Btw

De btw-behandeling van een partiële splitsing is afhankelijk van het btw-statuut van de betrokken vennootschappen en de activa die worden afgesplitst bij de herstructurering (bv. gebouwen die kwalificeren als ‘nieuw’ voor btw-doeleinden, huurcontracten, etc.).

 

In bepaalde gevallen zal u onder het ‘continuïteitsregime’ vallen. Het continuïteitsregime veronderstelt onder meer dat de overnemende entiteit recht zou hebben gehad op btw-aftrek als deze btw door de verrichting verschuldigd zou zijn geweest. Voldoet de herstructurering aan de vereisten van dit regime? Dan wordt er voor de btw gehandeld alsof de splitsing niet plaatsvond: de splitsing is dan volledig neutraal en leidt niet tot btw-heffing of tot een btw-herziening bij de overdragende vennootschap.

 

Als de overnemende SHM of WM recht op btw-aftrek heeft of verkrijgt door de partiële splitsing, zal de partiële splitsing dus in principe btw-neutraal zijn (geen btw-heffing). Geldt het continuïteitsregime niet, bijvoorbeeld omdat de overnemende SHM of WM geen recht op aftrek van input-btw heeft?

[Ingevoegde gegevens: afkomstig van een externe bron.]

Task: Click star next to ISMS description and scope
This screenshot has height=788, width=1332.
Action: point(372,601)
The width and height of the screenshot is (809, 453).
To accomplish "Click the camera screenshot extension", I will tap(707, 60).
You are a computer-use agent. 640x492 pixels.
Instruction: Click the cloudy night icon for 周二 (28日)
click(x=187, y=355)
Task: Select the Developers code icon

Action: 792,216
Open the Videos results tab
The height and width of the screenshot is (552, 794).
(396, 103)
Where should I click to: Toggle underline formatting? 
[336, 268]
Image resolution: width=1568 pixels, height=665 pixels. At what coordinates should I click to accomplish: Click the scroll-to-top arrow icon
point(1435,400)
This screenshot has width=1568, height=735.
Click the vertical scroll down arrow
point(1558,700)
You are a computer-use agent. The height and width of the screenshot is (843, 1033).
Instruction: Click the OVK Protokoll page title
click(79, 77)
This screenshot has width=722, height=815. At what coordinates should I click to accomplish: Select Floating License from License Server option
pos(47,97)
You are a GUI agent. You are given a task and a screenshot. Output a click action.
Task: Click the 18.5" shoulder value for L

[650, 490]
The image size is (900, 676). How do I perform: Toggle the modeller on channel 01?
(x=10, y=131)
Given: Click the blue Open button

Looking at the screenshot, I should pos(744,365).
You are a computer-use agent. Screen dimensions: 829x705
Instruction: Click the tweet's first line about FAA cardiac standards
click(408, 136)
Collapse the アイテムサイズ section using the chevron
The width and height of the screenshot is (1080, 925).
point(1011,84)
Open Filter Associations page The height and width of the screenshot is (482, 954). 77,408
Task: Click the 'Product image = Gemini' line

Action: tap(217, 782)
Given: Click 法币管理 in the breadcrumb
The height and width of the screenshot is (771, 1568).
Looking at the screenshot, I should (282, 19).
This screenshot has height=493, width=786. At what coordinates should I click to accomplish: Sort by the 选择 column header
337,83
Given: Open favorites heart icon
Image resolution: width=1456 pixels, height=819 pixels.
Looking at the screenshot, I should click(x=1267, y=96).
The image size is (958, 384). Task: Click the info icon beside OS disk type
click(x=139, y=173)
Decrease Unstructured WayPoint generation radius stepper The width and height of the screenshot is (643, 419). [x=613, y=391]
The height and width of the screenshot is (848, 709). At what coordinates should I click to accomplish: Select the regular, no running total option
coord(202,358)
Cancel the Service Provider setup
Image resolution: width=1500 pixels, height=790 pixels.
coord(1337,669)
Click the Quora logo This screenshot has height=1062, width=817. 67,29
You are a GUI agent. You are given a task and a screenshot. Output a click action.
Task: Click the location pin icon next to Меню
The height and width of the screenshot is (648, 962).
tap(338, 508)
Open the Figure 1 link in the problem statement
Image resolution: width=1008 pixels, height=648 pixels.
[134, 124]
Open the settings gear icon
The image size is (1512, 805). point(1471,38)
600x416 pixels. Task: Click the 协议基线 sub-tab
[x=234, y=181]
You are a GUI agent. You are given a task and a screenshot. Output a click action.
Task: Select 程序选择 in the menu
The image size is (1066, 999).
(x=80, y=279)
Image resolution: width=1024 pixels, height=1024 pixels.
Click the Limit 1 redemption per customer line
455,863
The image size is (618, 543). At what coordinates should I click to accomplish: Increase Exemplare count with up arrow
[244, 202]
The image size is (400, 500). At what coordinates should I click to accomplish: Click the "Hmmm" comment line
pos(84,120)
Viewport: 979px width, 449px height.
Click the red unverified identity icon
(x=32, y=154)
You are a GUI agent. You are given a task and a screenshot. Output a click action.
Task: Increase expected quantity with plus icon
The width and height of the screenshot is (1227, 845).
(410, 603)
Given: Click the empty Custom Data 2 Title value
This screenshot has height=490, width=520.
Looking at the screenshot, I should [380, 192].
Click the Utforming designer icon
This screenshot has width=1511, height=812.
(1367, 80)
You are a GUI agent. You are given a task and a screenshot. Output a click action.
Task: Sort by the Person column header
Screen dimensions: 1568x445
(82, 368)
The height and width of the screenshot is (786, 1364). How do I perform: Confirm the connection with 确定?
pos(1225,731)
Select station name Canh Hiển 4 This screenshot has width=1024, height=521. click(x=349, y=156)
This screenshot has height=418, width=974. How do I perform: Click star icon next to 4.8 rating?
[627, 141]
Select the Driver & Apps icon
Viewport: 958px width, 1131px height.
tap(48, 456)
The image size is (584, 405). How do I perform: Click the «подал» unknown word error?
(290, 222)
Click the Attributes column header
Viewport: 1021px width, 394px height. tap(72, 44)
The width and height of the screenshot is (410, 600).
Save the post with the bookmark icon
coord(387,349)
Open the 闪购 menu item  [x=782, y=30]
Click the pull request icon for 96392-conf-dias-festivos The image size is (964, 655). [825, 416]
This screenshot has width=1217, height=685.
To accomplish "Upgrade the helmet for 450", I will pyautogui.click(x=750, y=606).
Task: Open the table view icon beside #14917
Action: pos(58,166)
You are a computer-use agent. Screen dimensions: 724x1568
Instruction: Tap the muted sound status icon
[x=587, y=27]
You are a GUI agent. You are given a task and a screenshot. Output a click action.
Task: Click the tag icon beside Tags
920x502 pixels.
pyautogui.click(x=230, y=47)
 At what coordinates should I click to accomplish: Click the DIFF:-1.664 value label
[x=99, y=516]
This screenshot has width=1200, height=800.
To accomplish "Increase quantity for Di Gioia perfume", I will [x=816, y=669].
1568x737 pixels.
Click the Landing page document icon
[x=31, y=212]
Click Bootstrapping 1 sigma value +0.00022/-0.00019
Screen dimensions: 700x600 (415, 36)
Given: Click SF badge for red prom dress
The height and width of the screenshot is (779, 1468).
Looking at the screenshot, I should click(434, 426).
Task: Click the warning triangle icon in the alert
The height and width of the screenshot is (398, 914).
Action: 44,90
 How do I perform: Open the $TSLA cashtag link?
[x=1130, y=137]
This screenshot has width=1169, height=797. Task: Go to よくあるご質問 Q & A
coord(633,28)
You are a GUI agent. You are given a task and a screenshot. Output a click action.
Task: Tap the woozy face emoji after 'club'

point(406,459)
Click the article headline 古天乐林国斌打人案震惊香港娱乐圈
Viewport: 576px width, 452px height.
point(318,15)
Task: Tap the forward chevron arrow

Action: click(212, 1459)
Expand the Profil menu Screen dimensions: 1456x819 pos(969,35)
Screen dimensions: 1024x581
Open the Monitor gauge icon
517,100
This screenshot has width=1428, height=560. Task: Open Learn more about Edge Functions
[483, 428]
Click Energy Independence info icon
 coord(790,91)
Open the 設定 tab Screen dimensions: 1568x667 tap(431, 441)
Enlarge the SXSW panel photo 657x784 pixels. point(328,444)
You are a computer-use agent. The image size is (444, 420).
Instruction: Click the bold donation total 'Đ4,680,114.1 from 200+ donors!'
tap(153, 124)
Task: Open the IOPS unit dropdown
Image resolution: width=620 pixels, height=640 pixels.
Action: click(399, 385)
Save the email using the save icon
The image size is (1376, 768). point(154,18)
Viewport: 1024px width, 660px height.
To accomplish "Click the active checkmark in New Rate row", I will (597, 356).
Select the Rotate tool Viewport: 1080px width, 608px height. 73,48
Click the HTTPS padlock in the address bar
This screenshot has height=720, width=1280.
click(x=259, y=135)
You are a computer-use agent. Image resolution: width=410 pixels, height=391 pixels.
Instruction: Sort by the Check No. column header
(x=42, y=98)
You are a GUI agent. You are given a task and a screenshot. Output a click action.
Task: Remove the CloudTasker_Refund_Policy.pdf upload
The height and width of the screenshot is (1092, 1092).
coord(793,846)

Dan moet, geval per geval en rekening houdend met alle concrete feitelijke elementen, beoordeeld worden wat de btw-behandeling van de verrichting is.

 

Een partiële splitsing kan bovendien btw-neutraal verlopen, zelfs als het continuïteitsregime niet geldt, bijvoorbeeld wanneer de overdragende SHM kwalificeert als een vrijgestelde belastingplichtige.